▶ _Your task_:
Would you write out the lines below exactly, from the one containing "Return to previous page (697, 348)" to the very last, but without the pictures?

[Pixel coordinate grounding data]
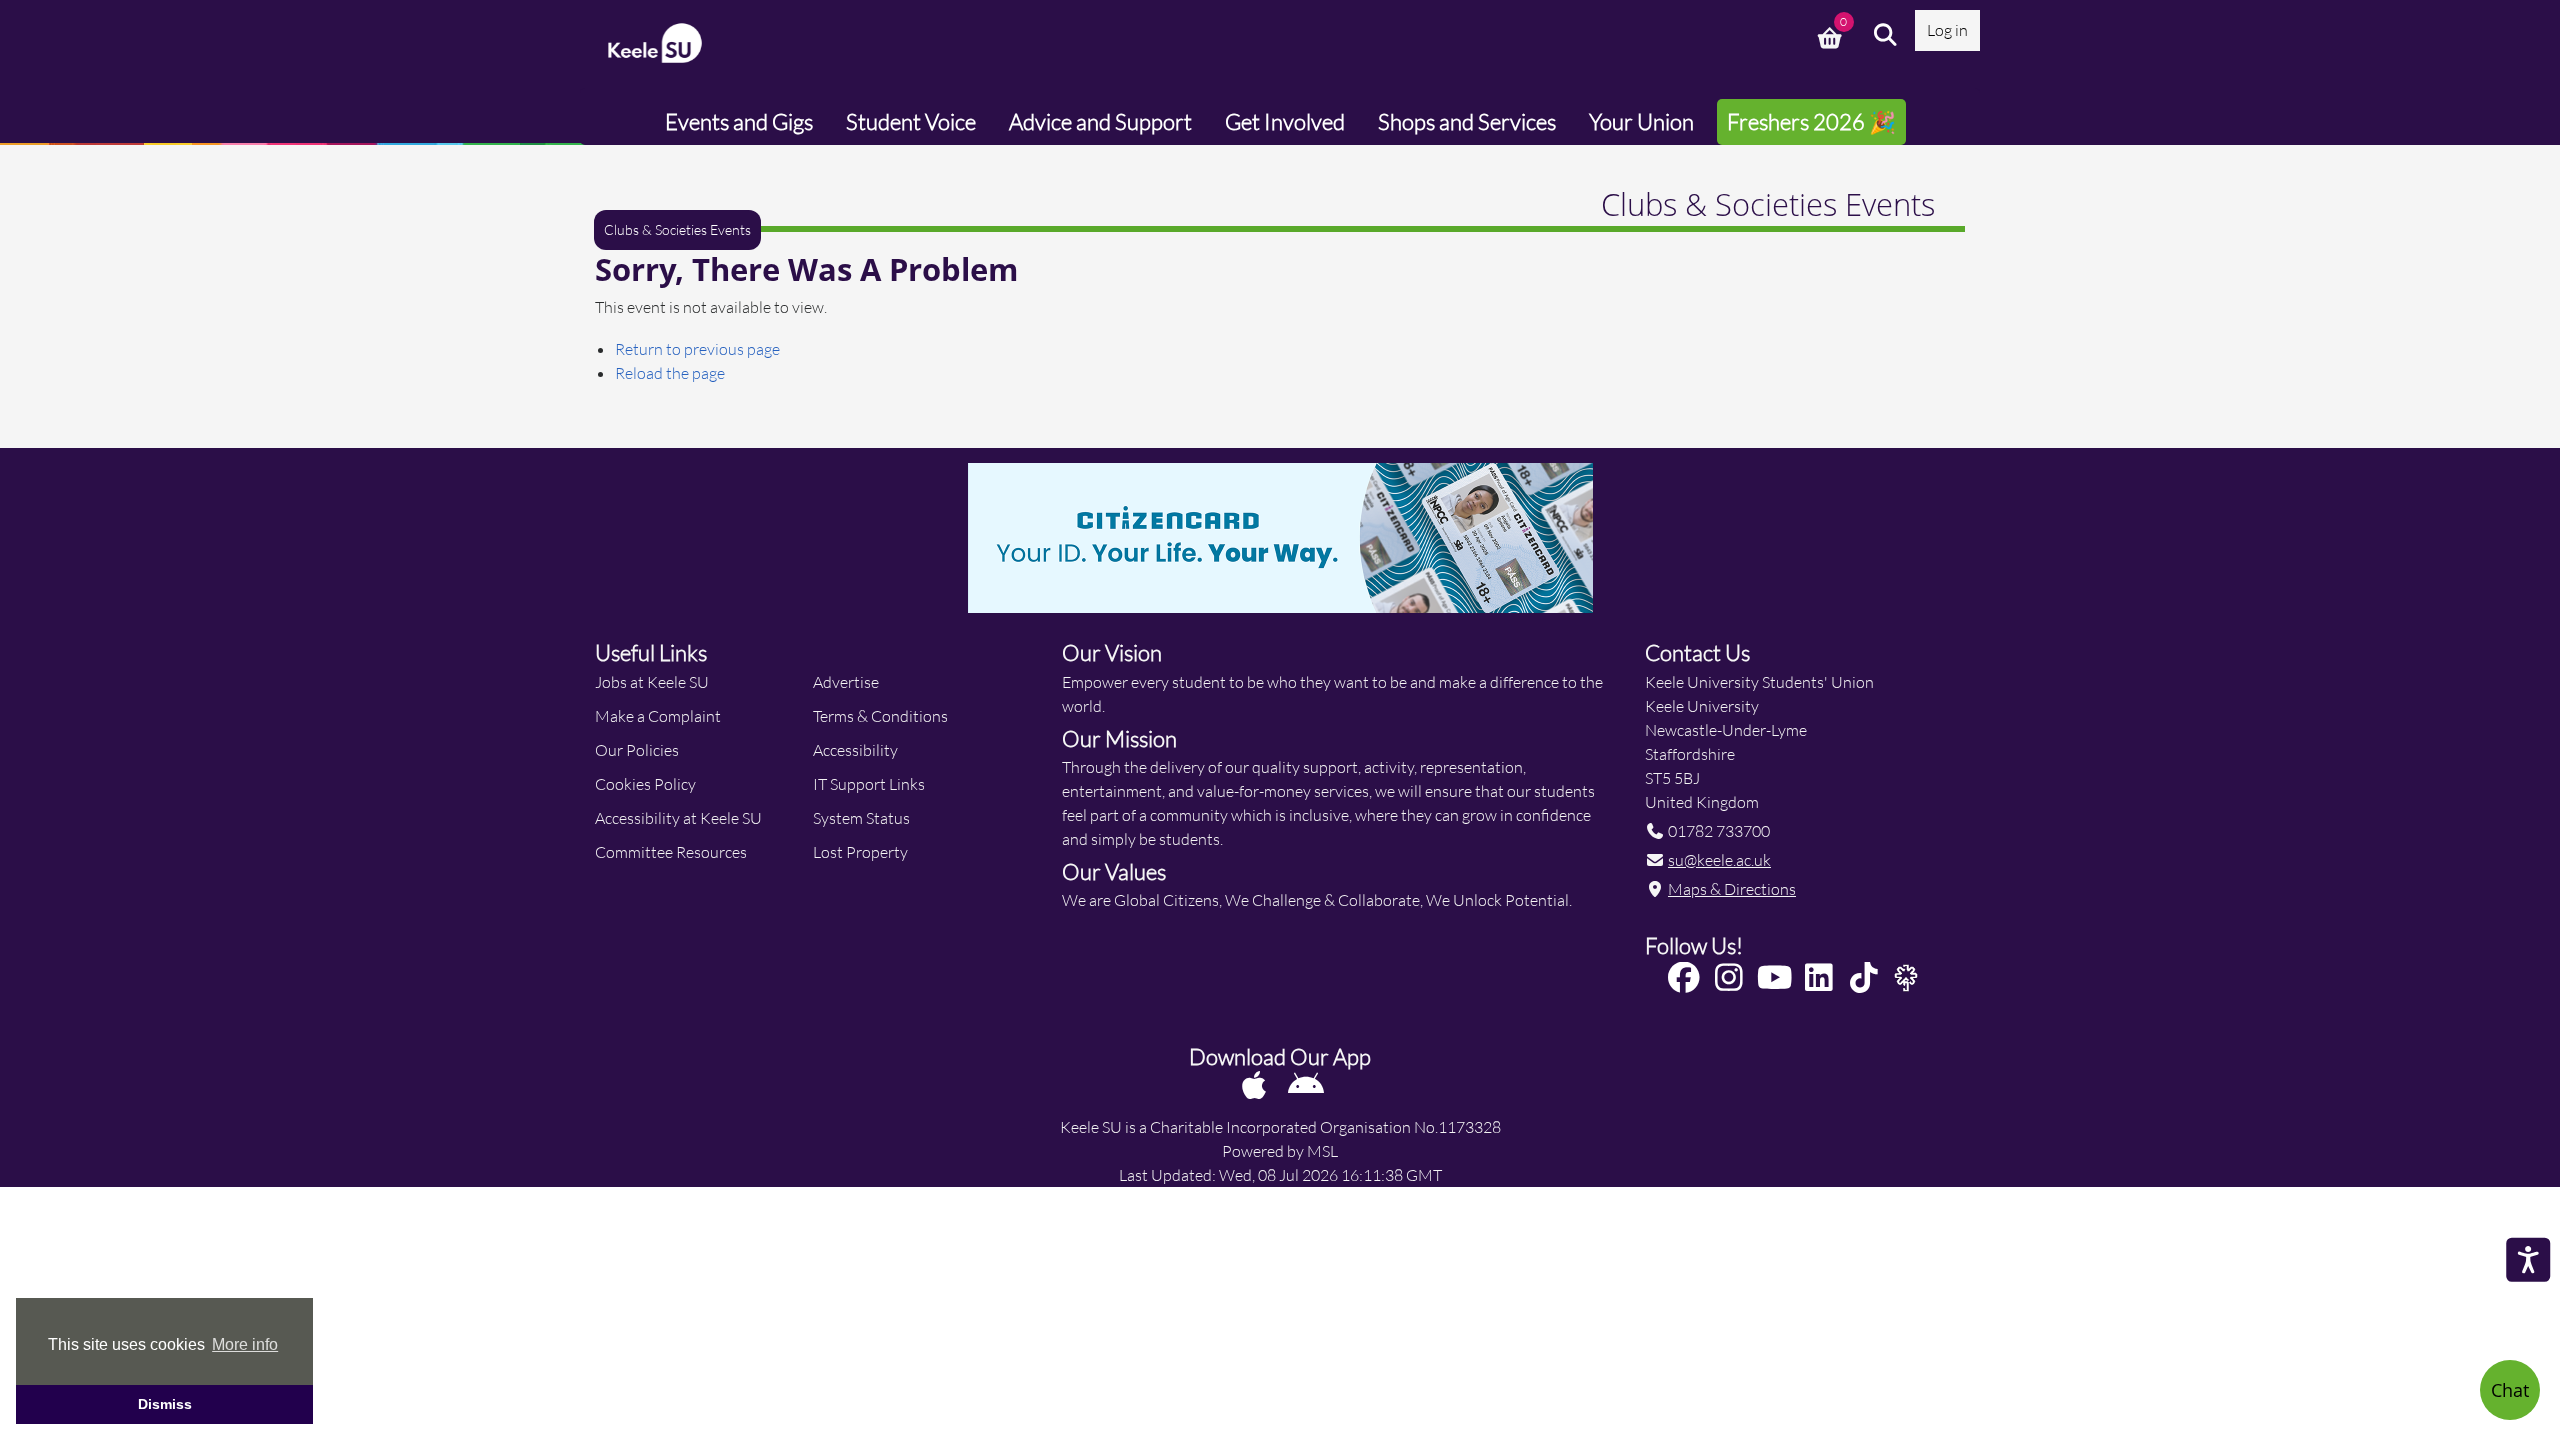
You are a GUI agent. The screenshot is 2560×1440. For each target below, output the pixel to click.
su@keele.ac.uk (1719, 859)
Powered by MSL (1280, 1150)
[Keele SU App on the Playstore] (1306, 1084)
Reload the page (670, 372)
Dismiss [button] (165, 1404)
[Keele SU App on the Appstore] (1255, 1084)
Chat (2510, 1390)
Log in (1947, 29)
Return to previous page (697, 348)
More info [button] (245, 1344)
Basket (1832, 35)
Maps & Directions (1732, 888)
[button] (1886, 35)
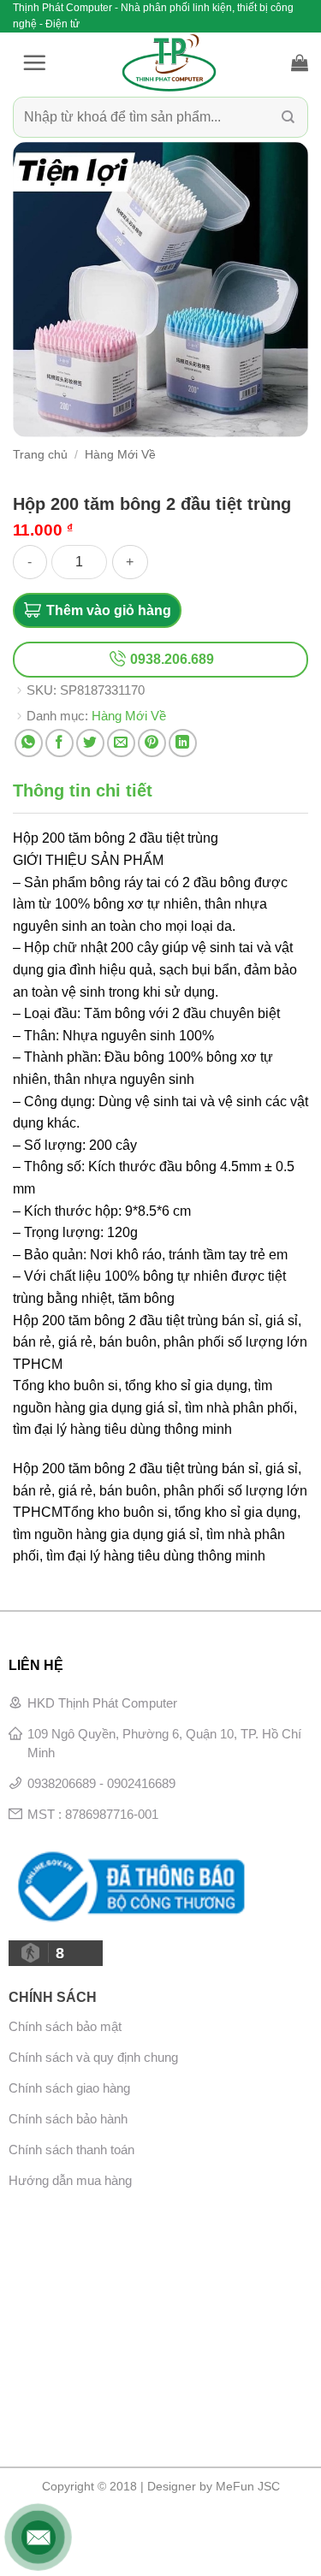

▶ _Exercise output_:
Return to previous page (697, 348)
More info [button] (245, 1344)
Basket (1832, 35)
Maps & Directions (1732, 888)
[button] (1886, 35)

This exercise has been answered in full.